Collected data

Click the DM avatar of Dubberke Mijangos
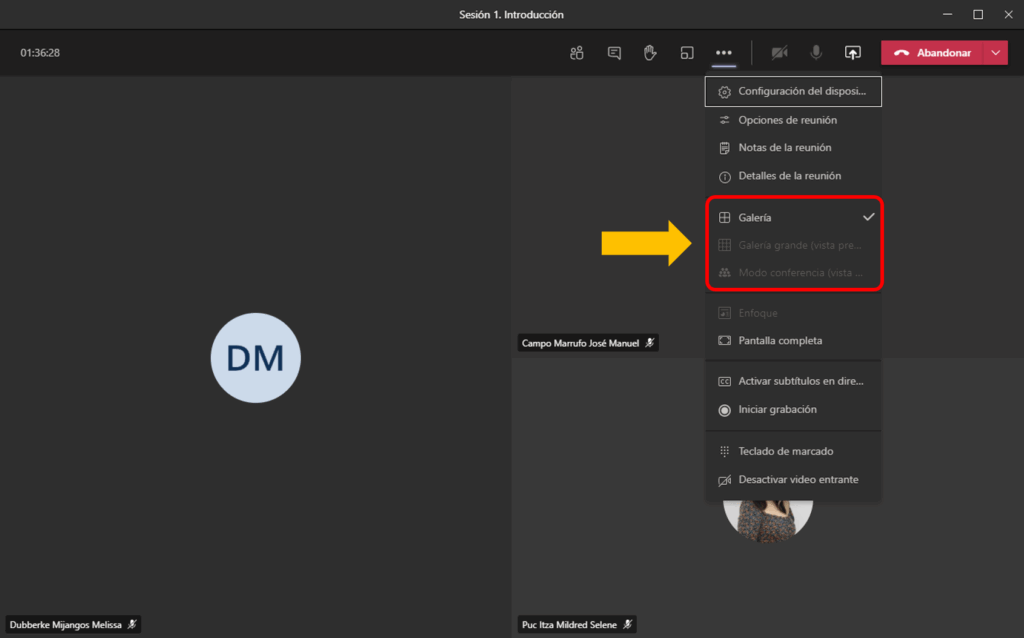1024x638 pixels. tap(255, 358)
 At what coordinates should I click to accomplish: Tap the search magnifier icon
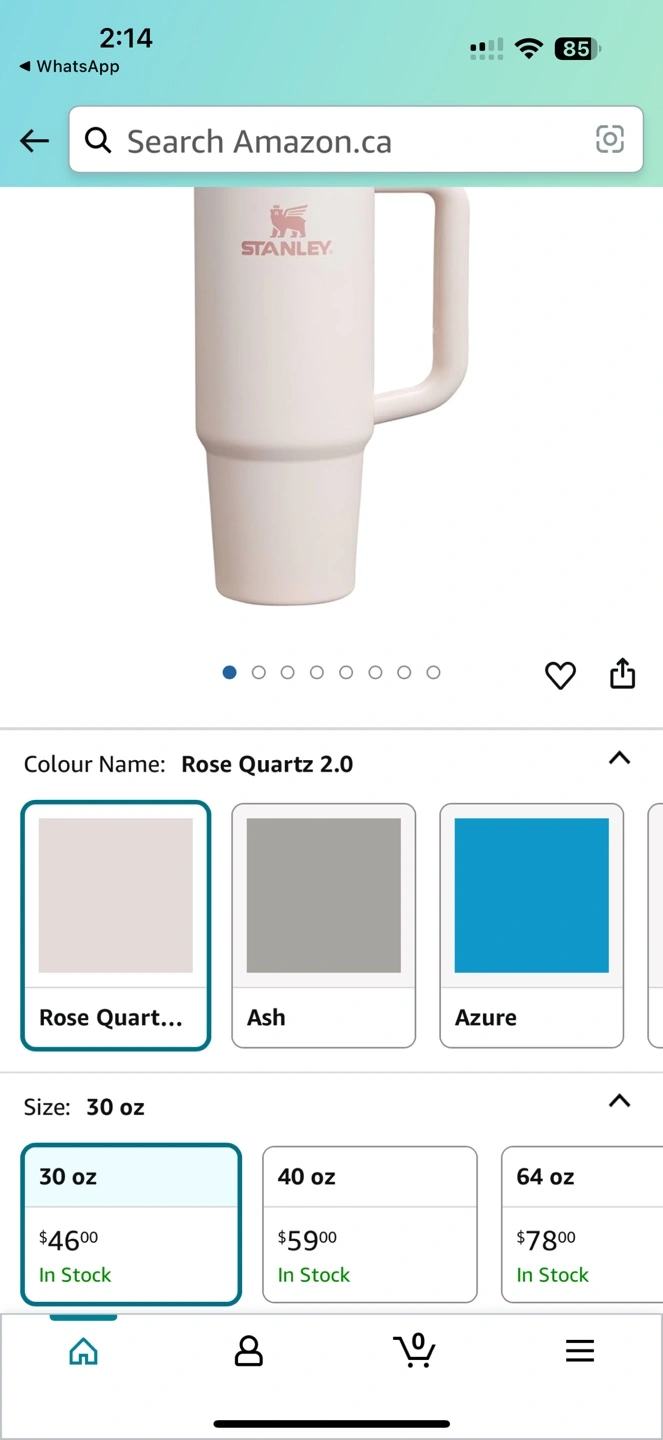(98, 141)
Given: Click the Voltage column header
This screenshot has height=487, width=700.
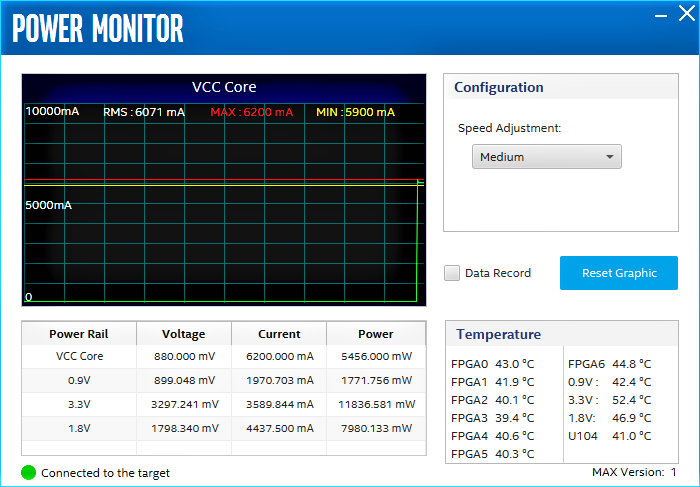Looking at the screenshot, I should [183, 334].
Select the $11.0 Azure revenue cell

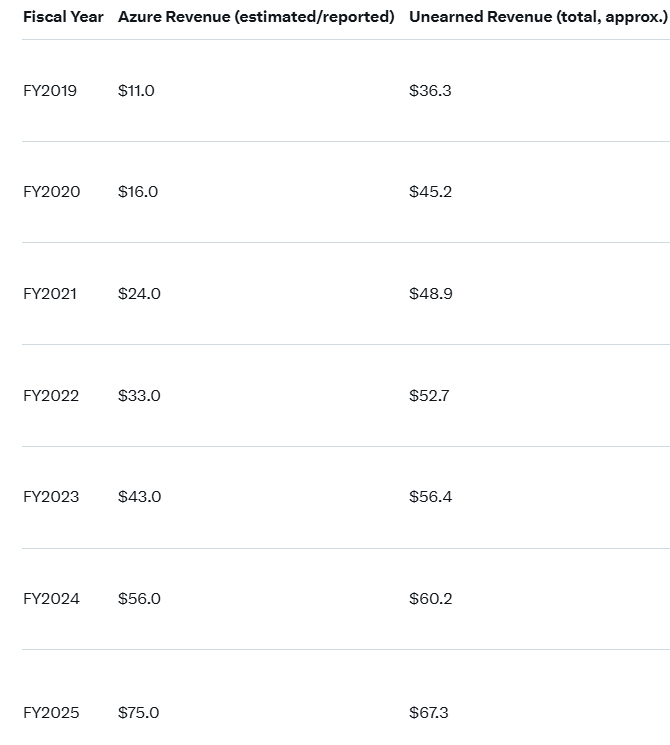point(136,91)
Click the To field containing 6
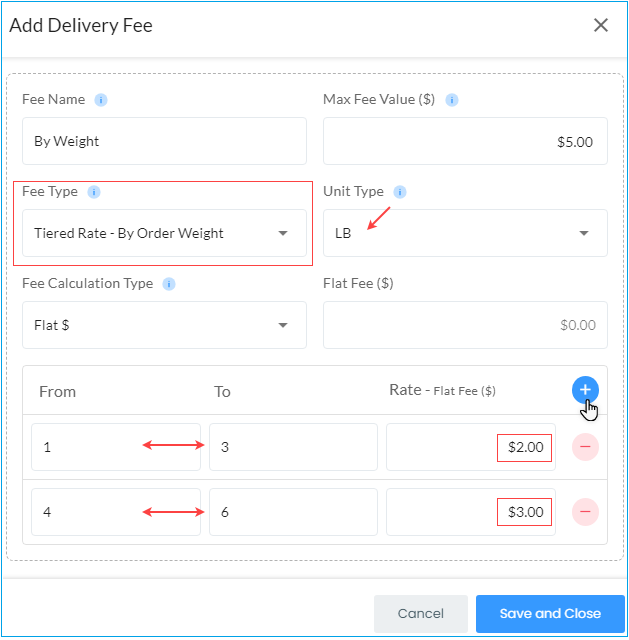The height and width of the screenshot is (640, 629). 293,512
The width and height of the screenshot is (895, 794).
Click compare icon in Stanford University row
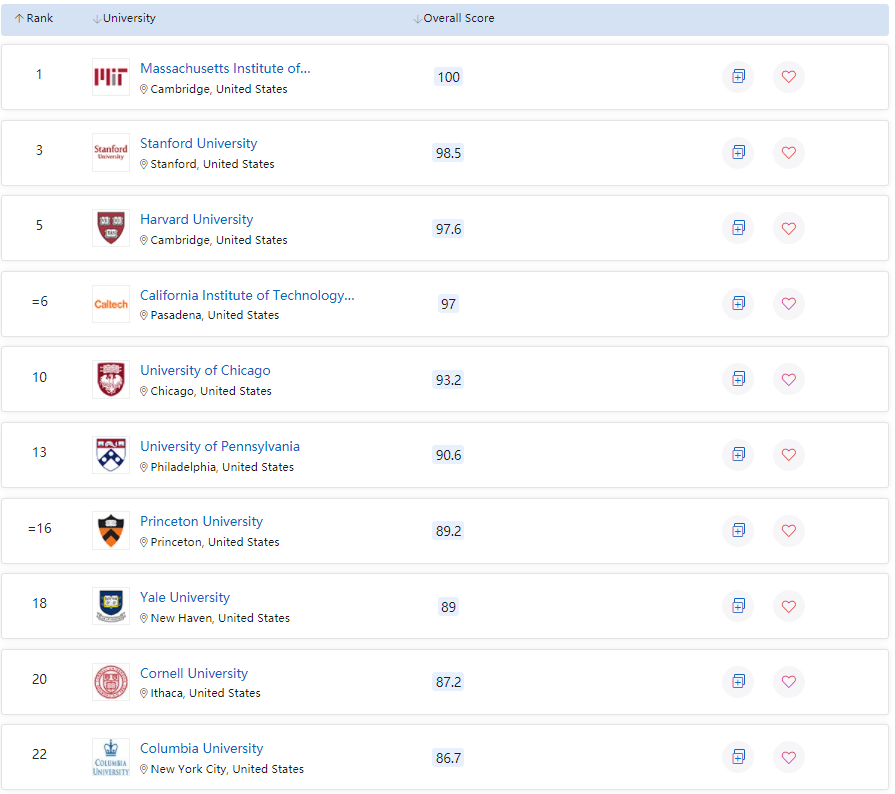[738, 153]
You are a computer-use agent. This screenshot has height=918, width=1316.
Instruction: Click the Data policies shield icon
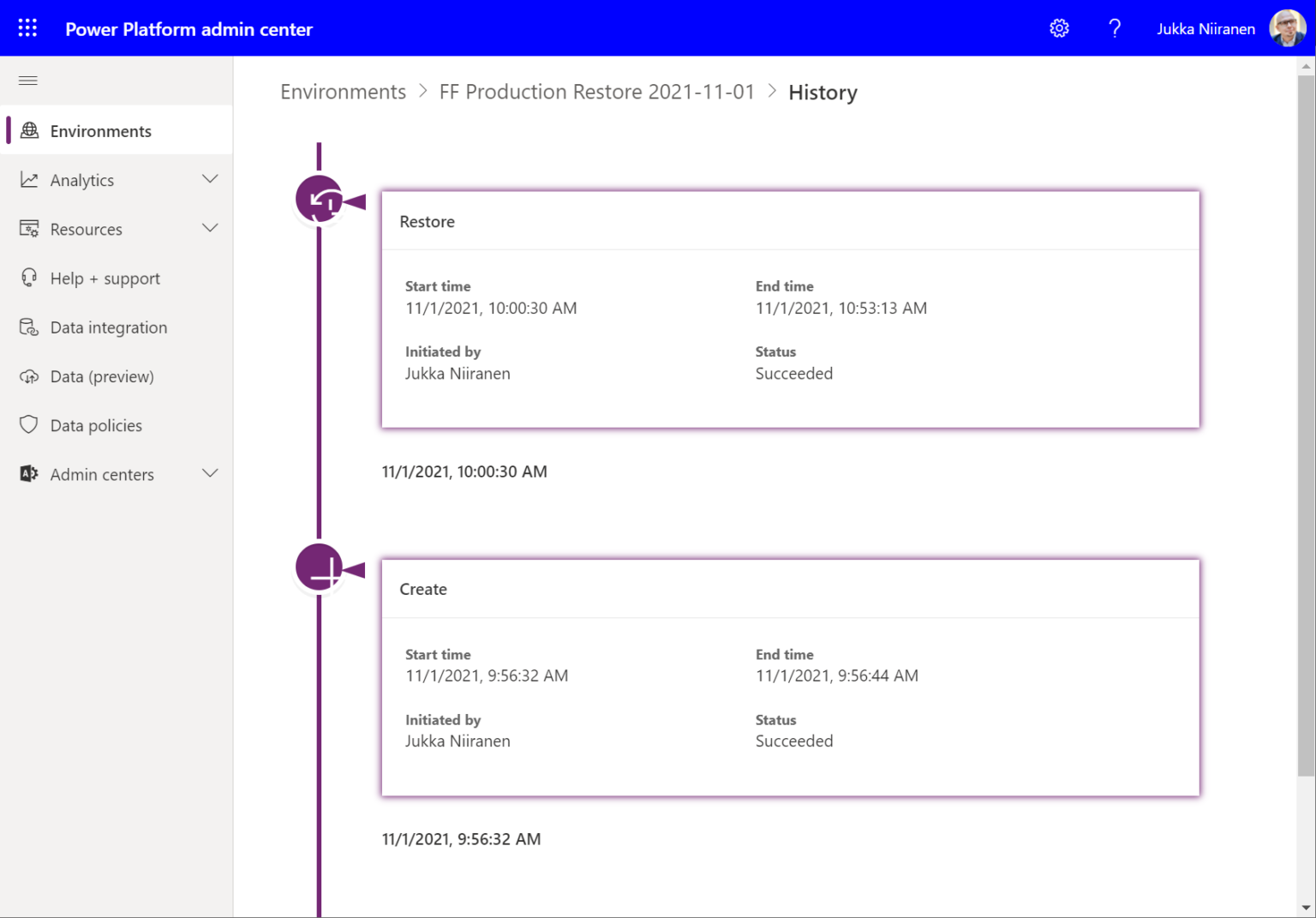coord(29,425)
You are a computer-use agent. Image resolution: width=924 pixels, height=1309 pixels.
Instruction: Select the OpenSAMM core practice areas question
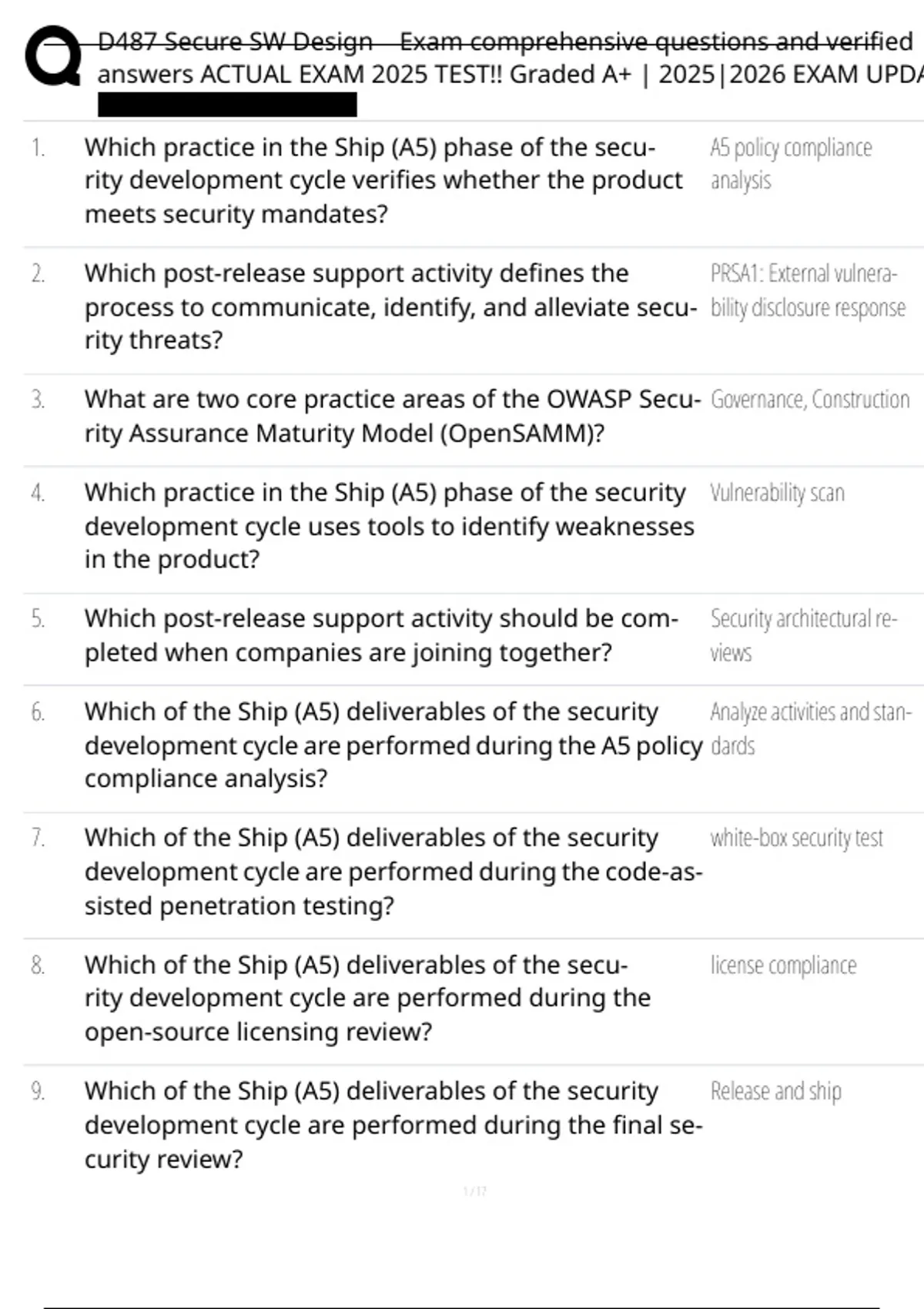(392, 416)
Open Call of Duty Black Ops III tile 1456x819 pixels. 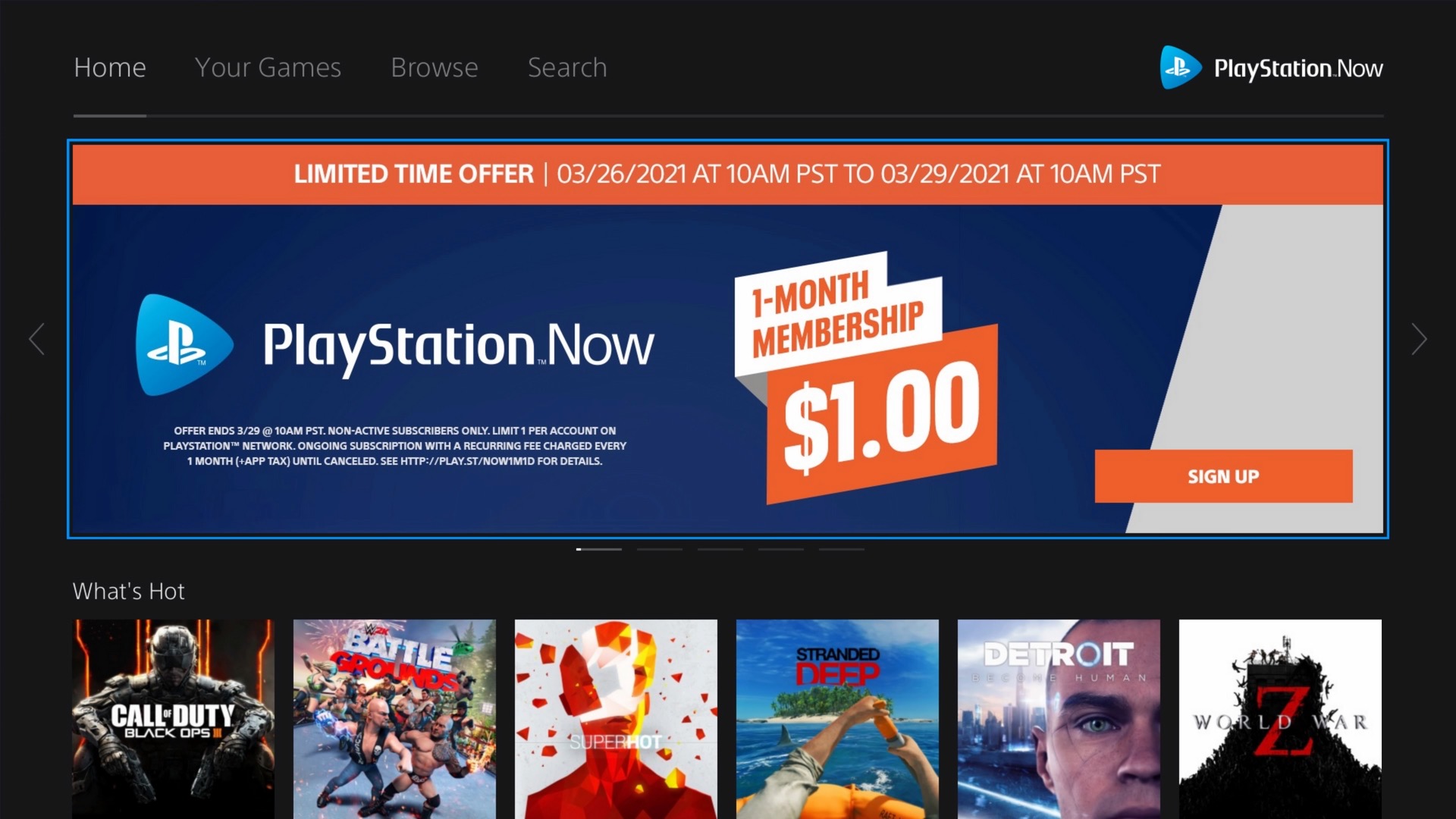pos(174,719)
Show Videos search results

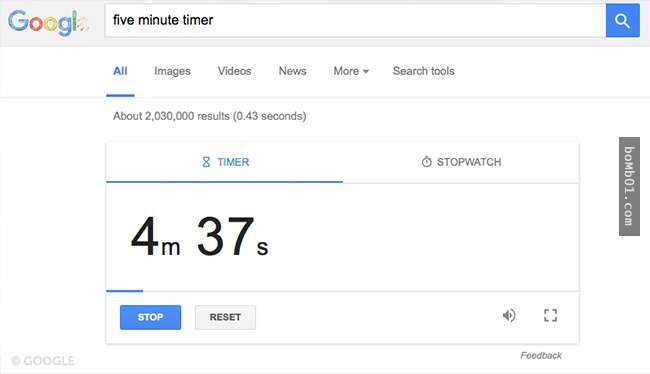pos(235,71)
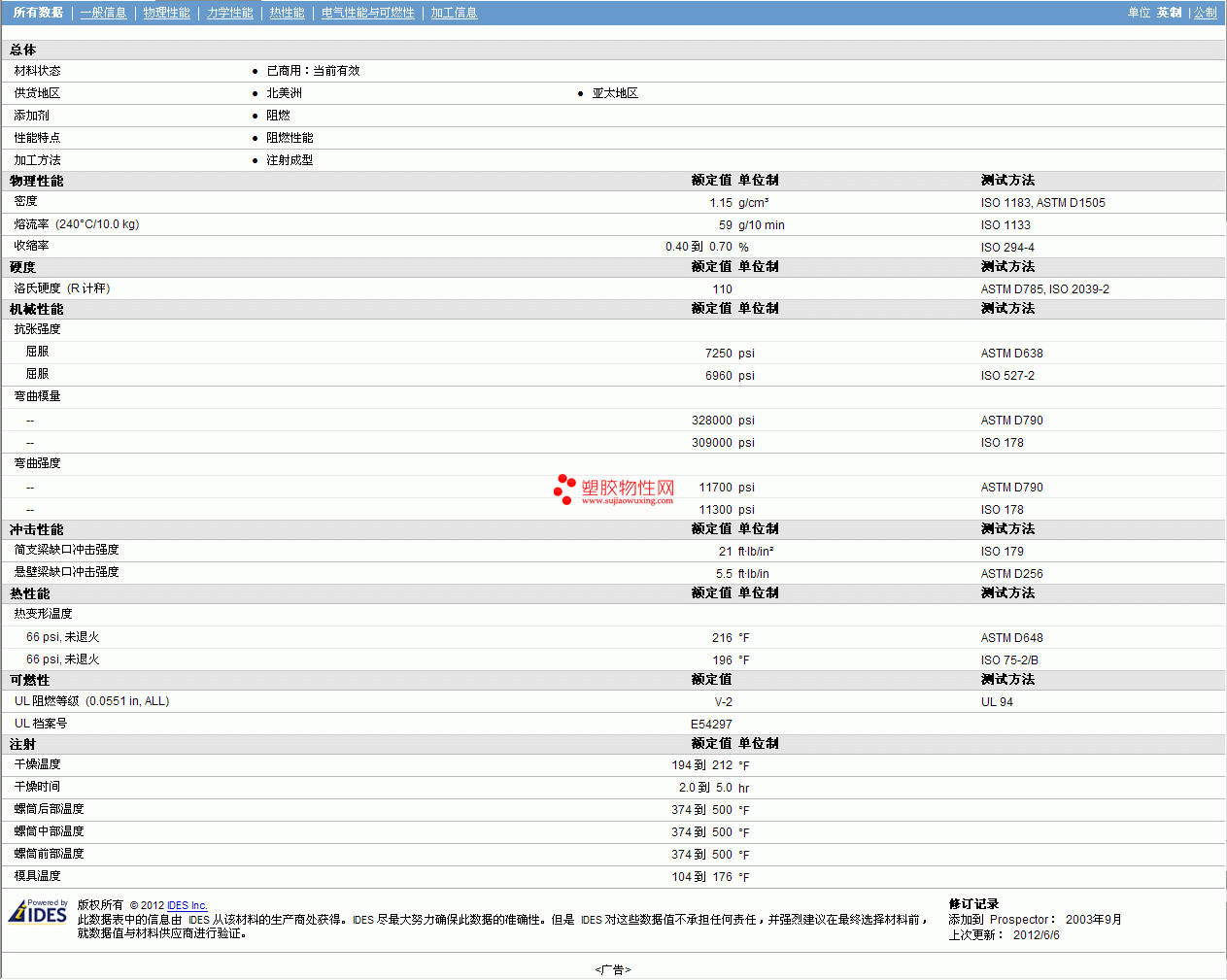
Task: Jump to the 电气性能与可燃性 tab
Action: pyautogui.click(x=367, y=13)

## Aim of the exercise
Copy out every line from the data above that has "computer" in it.

## Answer space
You are a computer-use agent. This screenshot has height=918, width=1316.
You are a computer-use agent. Image resolution: width=924 pixels, height=1309 pixels.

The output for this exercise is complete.